**Teks Bacaan**
Orang
beriman bersyukur kepada Allah di saat dia memikirkan penciptaan orang tuanya
yang telah menghabiskan begitu banyak waktu dan jerih payah untuk menjaganya
selama bertahun-tahun semenjak dia pertama kali membuka matanya di dunia ini.
Orang yang hidup sesuai dengan ajaran Al Qur'an akan senantiasa berusaha untuk
menyadari bahwa Allah menciptakan orang tuanya dan memberikan mereka kasih
sayang dan belas kasih-Nya dan menganugerahi mereka dengan cinta kepada anak
mereka. Allah menciptakan ikatan kasih sayang antara orang tua dan anak yang
mereka besarkan dari masa kecil, dari tanpa daya sampai mereka mandiri di saat
dewasa. Dalam ikatan kasih sayang ini, orang tua tak pernah lelah dalam
kebahagiaan merawat anak mereka dan melihat mereka tumbuh dewasa. Allah
menekankan pentingnya keluarga dalam kehidupan manusia:
Dan Kami
perintahkan kepada manusia (berbuat baik) kepada dua orang ibu-bapaknya; ibunya
telah mengandungnya dalam keadaan lemah yang bertambah-tambah, dan menyapihnya
dalam dua tahun. Bersyukurlah kepada-Ku dan kepada kedua ibu bapakmu, hanya
kepada-Kulah kembalimu. (QS Luqman, 31:14)
Katakanlah, "Mari kubacakan apa yang
diharamkan atasmu oleh Tuhanmu, yaitu: janganlah kamu mempersekutukan sesuatu
dengan Dia, berbuat baiklah terhadap kedua orang ibu bapa. (QS Al An’am, 6:151)
Kami perintahkan kepada manusia supaya berbuat
baik kepada kedua ibu bapaknya, (QS Al Ahqaf, 46:15)
Jadi, berdasarkan ayat-ayat tersebut, orang
beriman akan menunjukkan perhatian kepada orang tuanya dan memperlakukan mereka
dengan rasa hormat, menanamkan kasih sayang bagi mereka, memperlakukan mereka
dengan baik, dan berusaha menyenangkan hati mereka dengan ucapan yang baik dan
bijaksana. Sekali lagi dalam Al Qur'an, Allah menunjukkan kepada kita bagaimana
caranya bersikap peka terhadap orang tua kita:
Dan Tuhanmu telah
memerintahkan supaya kamu jangan menyembah selain Dia dan hendaklah kamu
berbuat baik pada ibu bapakmu dengan sebaik-baiknya. Jika salah seorang di
antara keduanya atau kedua-duanya sampai berumur lanjut dalam pemeliharaanmu,
maka sekali-kali janganlah kamu mengatakan kepada keduanya perkataan
"ah" dan janganlah kamu membentak mereka, dan ucapkanlah kepada
mereka perkataan yang mulia. (QS Al Israa’, 17:23) di dalam ayat ini, Allah
menunjukkan kepada kita ukuran belas kasihan yang harus ditunjukkan kepada
orang tua. Dengan kata-kata
“janganlah kamu mengatakan kepada keduanya
perkataan “ah”, Allah telah melarang orang beriman dari melakukan perbuatan
tidak hormat yang paling kecil sekalipun, atau mengabaikan mereka. Untuk itu,
orang beriman senantiasa berbuat dengan penuh perhatian terhadap orang tua
mereka dan dengan rasa hormat dan tenggang rasa yang sangat besar.

**Data yang Diberikan**
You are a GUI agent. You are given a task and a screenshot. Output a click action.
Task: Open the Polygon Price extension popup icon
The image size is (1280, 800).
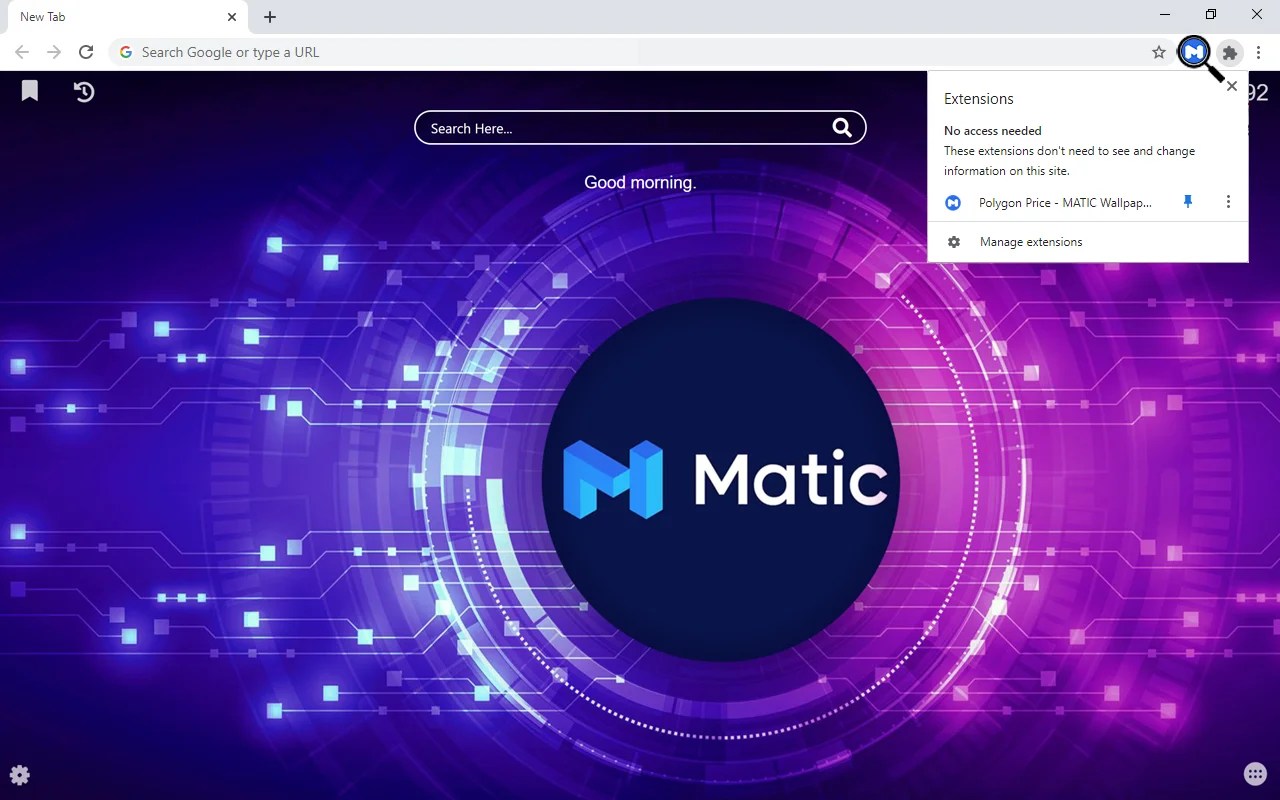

**Tugas**
1) Terjemahkan kalimat berikut dari bacaan tentang sikap kepada orang tua ke dalam bahasa Inggris: "Dalam ikatan kasih sayang ini, orang tua tak pernah lelah dalam kebahagiaan merawat anak mereka dan melihat mereka tumbuh dewasa."
2) Ulangi persis bagian dari bacaan tentang sikap kepada orang tua yang dimulai pada kata-kata "Orang yang hidup" dan berhenti setelah kata-kata "(QS Luqman, 31:14)".

**Pembahasan Soal**
1) In this bond of affection, parents never grow tired in the happiness of caring for their children and watching them grow up.

2)
Orang yang hidup sesuai dengan ajaran Al Qur'an akan senantiasa berusaha untuk
menyadari bahwa Allah menciptakan orang tuanya dan memberikan mereka kasih
sayang dan belas kasih-Nya dan menganugerahi mereka dengan cinta kepada anak
mereka. Allah menciptakan ikatan kasih sayang antara orang tua dan anak yang
mereka besarkan dari masa kecil, dari tanpa daya sampai mereka mandiri di saat
dewasa. Dalam ikatan kasih sayang ini, orang tua tak pernah lelah dalam
kebahagiaan merawat anak mereka dan melihat mereka tumbuh dewasa. Allah
menekankan pentingnya keluarga dalam kehidupan manusia:
Dan Kami
perintahkan kepada manusia (berbuat baik) kepada dua orang ibu-bapaknya; ibunya
telah mengandungnya dalam keadaan lemah yang bertambah-tambah, dan menyapihnya
dalam dua tahun. Bersyukurlah kepada-Ku dan kepada kedua ibu bapakmu, hanya
kepada-Kulah kembalimu. (QS Luqman, 31:14)